Welcome to this forum, Mercurial. I like your screen name.
...I'm concerned that I might be wasting my time due to misunderstandings of details about the method.
First, the eyesight page talks about periodically pushing the object of attention outside of focal range and waiting for it to clear up again. I'm very unsure about the rhythm of this. Am I supposed to keep it in that strained range for the 1-3 hours of training? Am I supposed to wait until it clears and then immediately bring it back into comfortable range? Or is it something in between (e.g., hold it in the effortful range for ten seconds and then rest for ten seconds)? Or have I completely misunderstood and it's something else entirely?
There is no magic rhythm that is optimal for everyone. The key is to push yourself to the point of discomfort, but never pain or strain. Some people might need to oscillated between D1 (perfect focus) and D2 (edge of blur) every minute or two. Others might be able to "hang out at D2" for 15-30 minutes without a break. This is more of an art than a science. Play with different rhythms and find what allows you to make progress without pain.
In this respect, print pushing is like weight lifting. Ask ten weightlifters what is the optimum number of reps and sets per session, and how much rest is needed. You'll get ten different answers. But any routine that pushes you to make progress without overtraining and injury is beneficial.
Second, there are two areas that are "just outside of focal range" for me, and I'm not entirely sure which one is intended. I can push a book out of range so that it's just ever-so-barely out of focus and make my eyes adjust to that so that it's totally crisp again, or I can push the book far enough away that it's hard to read the words at all and I make my eyes adjust until I can read again. Since the goal is to improve crispness of eyesight, I had been assuming that the former is what's intended. Yet advice like driving without glasses makes me think that we can't be talking about just pushing the boundary of the 100% clarity zone here. There's no way I'm getting my eyes to focus crystal-clear on something that's more than two feet away from my head! But I can get them to focus well enough that I can tell what shape the sign a half-mile away is, or to count the power lines overhead. (Counting lines like that is a bit extra-challenging since I seem to have astigmatism.)
For actively working on your eyes, you want to stay between D1 and D2. That means you can't apply the method while looking at distant signs with edge blur. However, that doesn't mean that looking at distant signs or power lines that have some blur is without value! Any distance viewing helps, even if you can't perfectly resolve edges. In fact, sometimes if the light is bright enough and you allow your eyes to relax, you'll be lucky enough to get crisp flashes or periods of good focus. Sometimes this occurs as "double vision" superimposing a crisp edge or line over a blur. I think all of that is beneficial, but it is not a systematic exercise like print pushing at the edge of blur.

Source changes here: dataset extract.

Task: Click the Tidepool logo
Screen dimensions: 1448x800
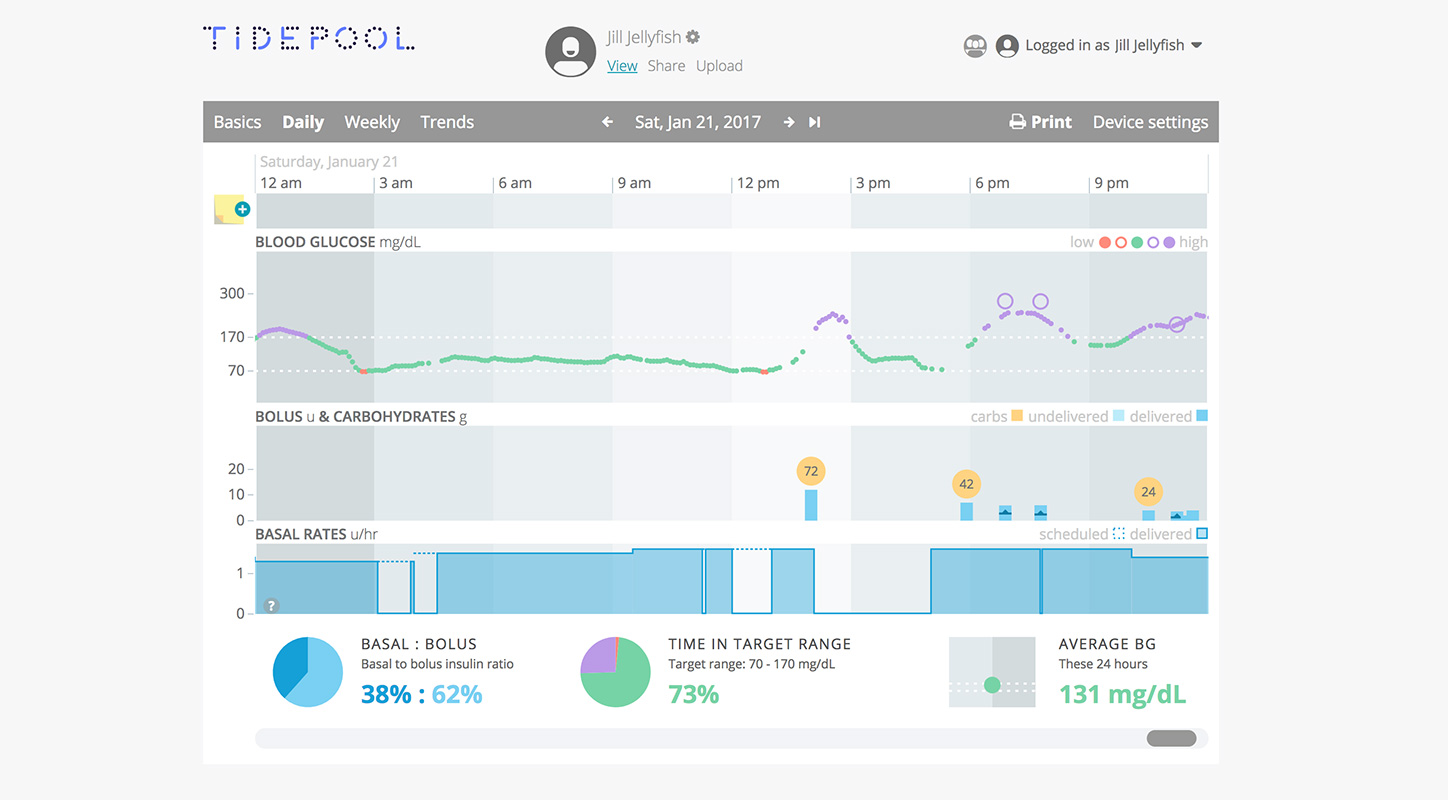Action: (308, 37)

Analogously, disciplined weight-lifting to the edge of failure may be the fastest, most predictable way to gain muscular strength, but that doesn't mean you should shun carrying heavy objects, rock climbing and cycling up hills as alternative "natural" ways to get stronger.
Probably some combination of intense focused exercises and natural exertion is best in ANY field of strengthening or rehabilitation, whether that be for muscles, eyes, or even the brain!